REPUBLIKA.CO.ID, JAKARTA -- Perekonomian Indonesia dinilai kehilangan keuntungan yang didapat dari beberapa komoditas setelah adanya kebijakan proteksionisme di sektor sumber daya alam. Kini, Indonesia perlu mencari komoditas pengganti yang menguntungkan.
Saat ini ekspor komoditas hanya berada di angka 40 persen dari seluruh ekspor, turun dari hampir 60 persen dari lima tahun lalu. Berkurangnya ekspor membuat produksi dalam negeri meningkat.
BMI Research memperkirakan, produksi batu bara Indonesia akan lebih tinggi tahun depan dibandingkan pada 2013. Produksi ekspor mineral utama termasuk bauksit, timah, dan nikel akan tetap jauh di belakang puncak siklus komoditas. Hal ini dapat mempersulit rencana Presiden Joko Widodo untuk mempercepat pertumbuhan ekonomi negara sebesar 7 persen. Hal itu dilakukan dengan dorongan investasi di bidang manufaktur untuk mengimbangi pendapatan komoditas yang hilang, tetapi belum memberi hasil.

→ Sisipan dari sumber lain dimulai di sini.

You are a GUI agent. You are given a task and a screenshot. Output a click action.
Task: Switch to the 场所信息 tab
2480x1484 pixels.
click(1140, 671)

Ekonom DBS Group Holdings Ltd di Singapura Gundy Cahyadi mengatakan, pertumbuhan ekonomi Indonesia sebesar 5 persen sudah cukup bagus. Angka tersebut menurun karena sebelumnya pertumbuhan Indonesia mencapai 6 persen dari hasil komoditas. Menurutnya, untuk kembali ke 6 persen, Indonesia harus memiliki sektor lain sebagai pengganti.
"Masalahnya adalah tidak ada dukungan dari manufaktur," ujar dia dilansir Bloomberg, Rabu (29/3).

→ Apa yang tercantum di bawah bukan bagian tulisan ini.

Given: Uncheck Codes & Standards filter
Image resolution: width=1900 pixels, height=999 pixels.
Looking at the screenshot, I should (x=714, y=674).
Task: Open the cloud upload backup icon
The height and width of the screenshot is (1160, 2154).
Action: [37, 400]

Sementara harga komoditas global merosot selama lima tahun setelah berada di puncak pada 2011, tahun lalu terjadi rebound harga. Namun investasi di sektor komoditas Indonesia telah dilemahkan oleh aturan lingkungan yang lebih ketat dan kebijakan nasionalis, termasuk tarif impor dan persyaratan visa ketat bagi pekerja asig. Tindakan keras telah menyebabkan penutupan tambahng dan keluarnya perusahaan sumber daya asing besar termasuk Newmont Mining Corp dan BHP Billiton Plc tahun lalu.

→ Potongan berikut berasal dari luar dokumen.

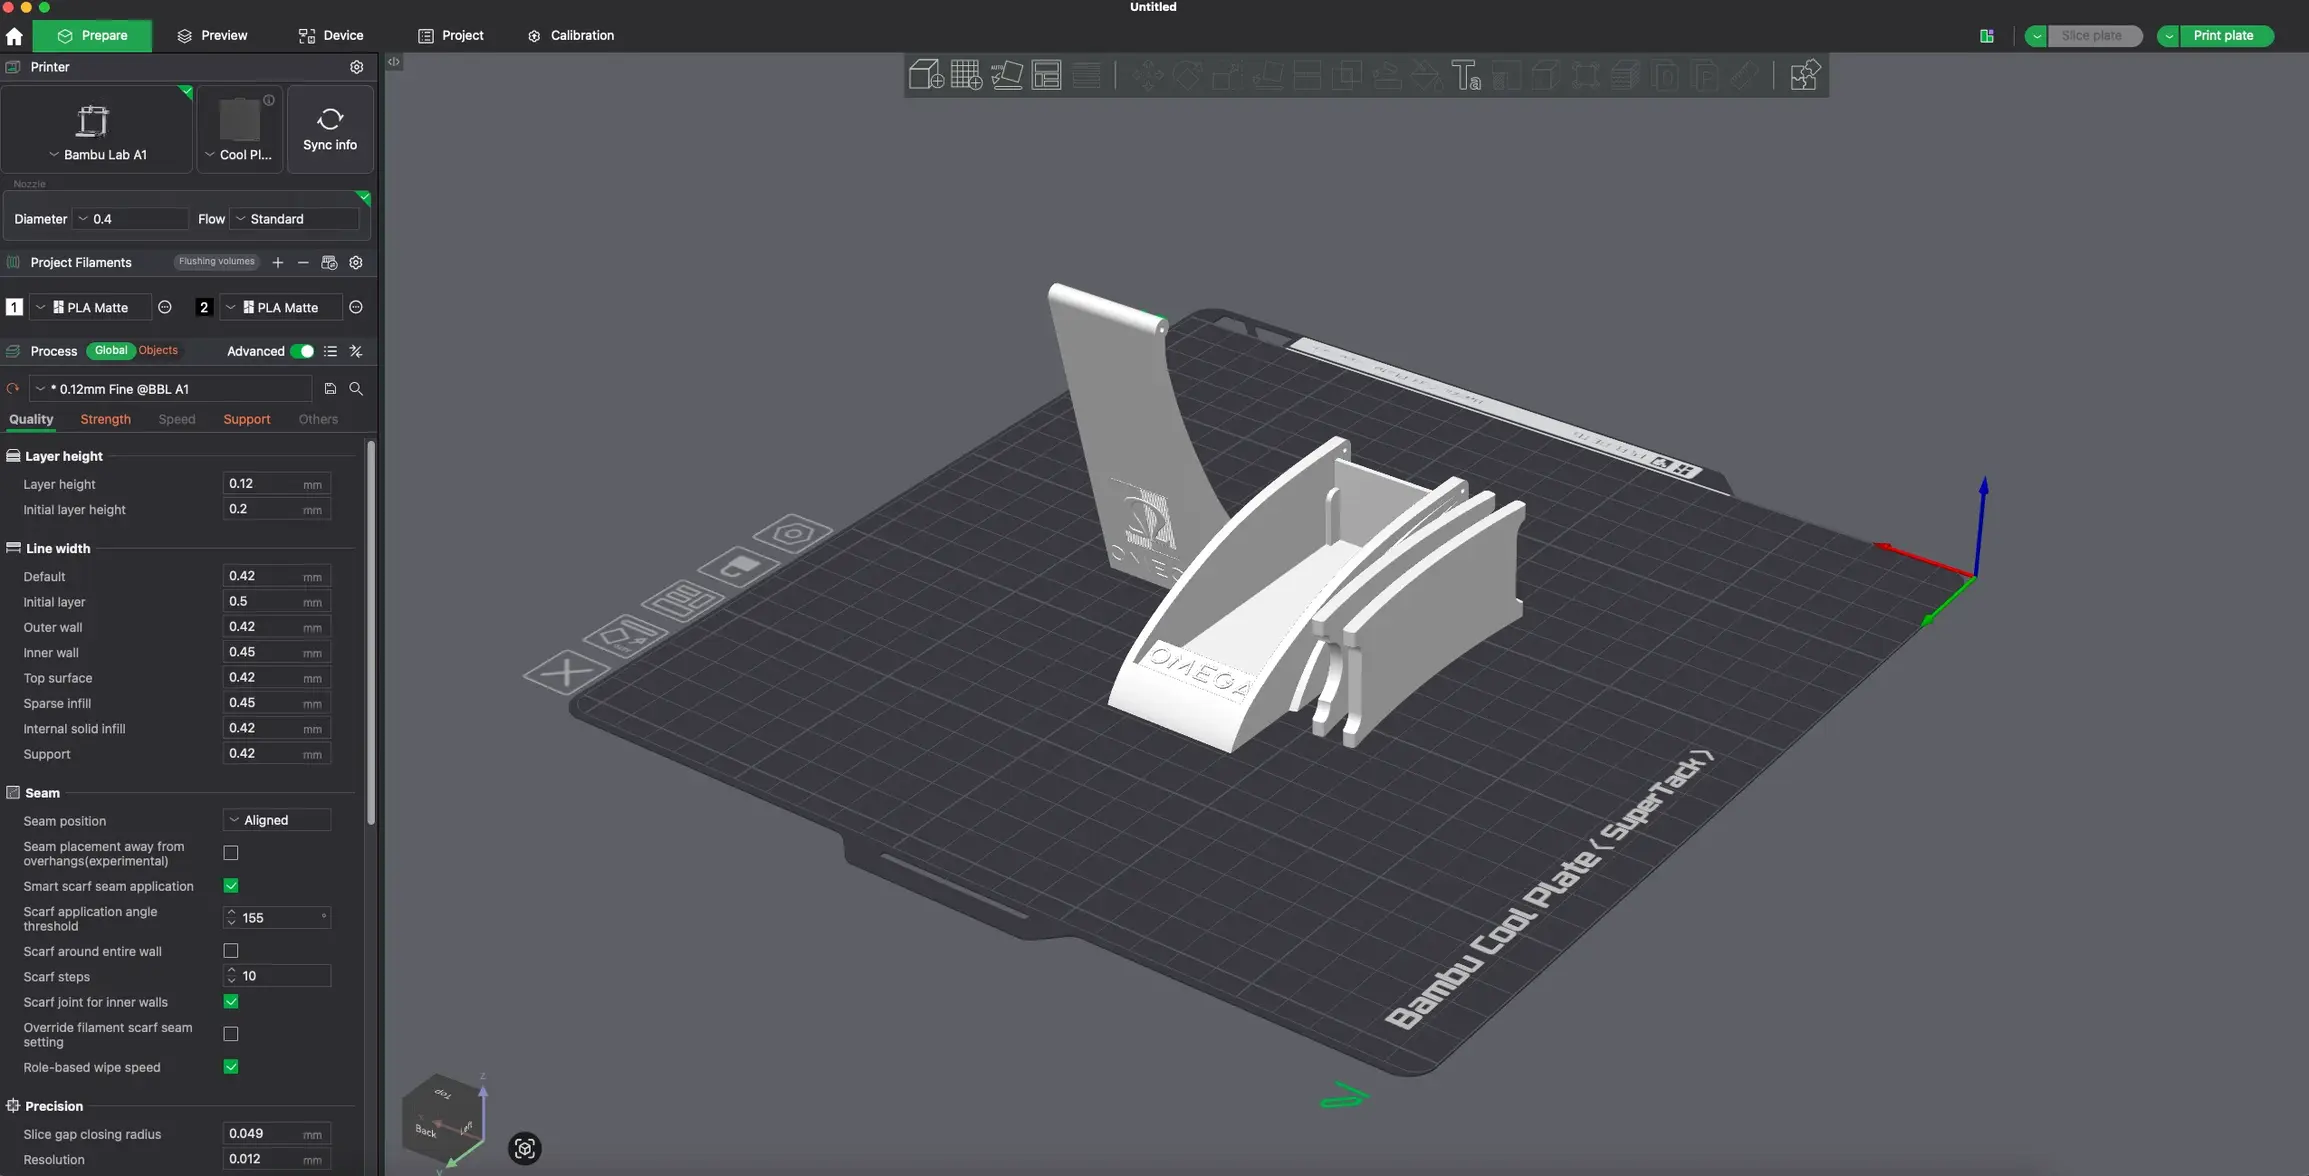Uncheck Role-based wipe speed

pyautogui.click(x=231, y=1066)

Indonesia menghentikan ekspor bijih logam pada 2014 untuk mendorong pembangunan smelter lokal. Meski larangan mengendur pada Januari, pengiriman nikel belum kembali terjadi.
Pemerintah pekan lalu mengatakan akan mengambil saham mayoritas di unit-unit lokal pemilik tambang tembaga terbesar kedua di dunia, Freeport. Hal ini memperdalam perselisihan dan membuat ribuan orang kehilangan pekerjaan.
Sementara pemerintah pada Januari menaikkan pajak enam kali lipat pada ekspor minyak sawit yang diharapkan memberi dampak terbatas pada pengiriman karena kemungkinan adanya gangguan pasokan di Malaysia. Komoditas ini menyumbang sekitar 10 persen dari keseluruhan ekspor nasional.
Menurut ekonom Oversea-Chinese Banking Corp di Singapura Wellian Wiranto, ada hikmah untuk tidak bergantung pada komoditas. Mengurangi ketergantungan harus menjadi rencana jangka menengah positif bagi perekonomian karena memaksa pemerintah dan pebisnis menemukan sumber pertumbuhan lainnya. "Anda tidak ingin menempatkan semua telur dalam satu keranjang," ujar dia.